ChatGPT登場で09年以来ネット検索巡る熱い戦争 巨人Googleにマイクロソフトという巨人が挑む
米新興企業オープンAIが手掛けるチャットボット「ChatGPT(チャットGPT)」の登場をきっかけに、2009年以後見られなかったインターネットの検索を巡る熱い戦争が始まった。
米アルファベット傘下のグーグルは6日、人工知能(AI)を搭載した新たなチャットボット「Bard(バード)」を公開。いずれはグーグルの検索に組み入れるという。その翌日、米マイクロソフトはオープンAIの最新技術を搭載した自社の検索エンジン「Bing(ビング)」とブラウザー「エッジ」の新バージョンを披露した。グーグルは8日、パリで記者会見を開き、AIを検索に統合する同社の取り組みについて詳しく説明した。
何が起きているのか。ジョージア工科大学のマーク・リードル教授は「チャットGPTとマクロソフトのビングに関する発表がグーグル検索のビジネスモデルを脅かしているというのが一般的な見方だ」と話した。

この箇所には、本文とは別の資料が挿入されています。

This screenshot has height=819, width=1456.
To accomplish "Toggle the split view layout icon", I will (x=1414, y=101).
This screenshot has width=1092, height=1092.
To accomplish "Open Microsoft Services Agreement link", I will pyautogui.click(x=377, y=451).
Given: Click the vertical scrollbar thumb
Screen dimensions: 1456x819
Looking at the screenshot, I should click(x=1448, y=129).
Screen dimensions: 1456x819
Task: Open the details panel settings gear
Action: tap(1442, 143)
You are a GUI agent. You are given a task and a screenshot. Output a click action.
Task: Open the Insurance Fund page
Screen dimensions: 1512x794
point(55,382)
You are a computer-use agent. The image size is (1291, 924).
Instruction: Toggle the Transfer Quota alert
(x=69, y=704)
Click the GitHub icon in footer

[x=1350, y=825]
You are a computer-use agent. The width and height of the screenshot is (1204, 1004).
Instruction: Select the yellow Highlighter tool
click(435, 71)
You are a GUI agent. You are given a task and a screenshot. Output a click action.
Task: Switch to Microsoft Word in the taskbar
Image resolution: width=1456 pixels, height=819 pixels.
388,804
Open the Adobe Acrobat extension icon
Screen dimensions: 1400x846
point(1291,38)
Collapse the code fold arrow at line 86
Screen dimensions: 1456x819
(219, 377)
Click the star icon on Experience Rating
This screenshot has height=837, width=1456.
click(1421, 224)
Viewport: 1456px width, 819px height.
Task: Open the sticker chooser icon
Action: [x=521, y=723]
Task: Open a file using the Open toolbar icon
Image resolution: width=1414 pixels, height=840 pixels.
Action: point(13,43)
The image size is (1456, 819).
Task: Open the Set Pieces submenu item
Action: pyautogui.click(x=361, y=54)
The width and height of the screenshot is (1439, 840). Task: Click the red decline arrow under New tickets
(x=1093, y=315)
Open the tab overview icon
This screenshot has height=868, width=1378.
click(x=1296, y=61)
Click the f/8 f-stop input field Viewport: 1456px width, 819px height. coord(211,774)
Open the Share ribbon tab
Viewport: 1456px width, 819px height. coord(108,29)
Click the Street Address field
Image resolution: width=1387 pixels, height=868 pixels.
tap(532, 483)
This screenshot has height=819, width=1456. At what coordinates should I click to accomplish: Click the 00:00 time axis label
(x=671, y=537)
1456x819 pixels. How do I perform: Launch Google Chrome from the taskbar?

マイクロソフトはオープンAIに100億ドル(約1兆3100億円)を投資する。13年前のビング投入後、検索でグーグルに挑むマイクロソフトの最も深い資金面でのコミットメントとなる。同社のサティア・ナデラ最高経営責任者(CEO)はブルームバーグとの7日のインタビューで、「新しいレースの初日」だと述べた。
グーグルの検索責任者プラバカール・ラガバン氏は8日、バードと検索エンジン統合を同社「最大のムーンショット」と呼んだ。パリでのイベントは人々の注目をビングから奪ったが、何か準備不足だった。グーグルにはまだバードについてやるべき多くのことがある。迫力に欠けたプレゼンテーションの後、アルファベットの株価は約3カ月ぶりの下落率となった。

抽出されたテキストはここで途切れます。